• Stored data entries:
※

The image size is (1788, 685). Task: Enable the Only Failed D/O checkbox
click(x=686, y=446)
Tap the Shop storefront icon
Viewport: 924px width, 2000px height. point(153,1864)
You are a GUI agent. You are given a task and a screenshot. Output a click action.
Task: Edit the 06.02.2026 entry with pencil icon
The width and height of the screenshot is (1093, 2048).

※

• Work item: Gather each line in the data that holds the string "screenshot".

• Problem solution:
You are a GUI agent. You are given a task and a screenshot. Output a click action.
The width and height of the screenshot is (1093, 2048).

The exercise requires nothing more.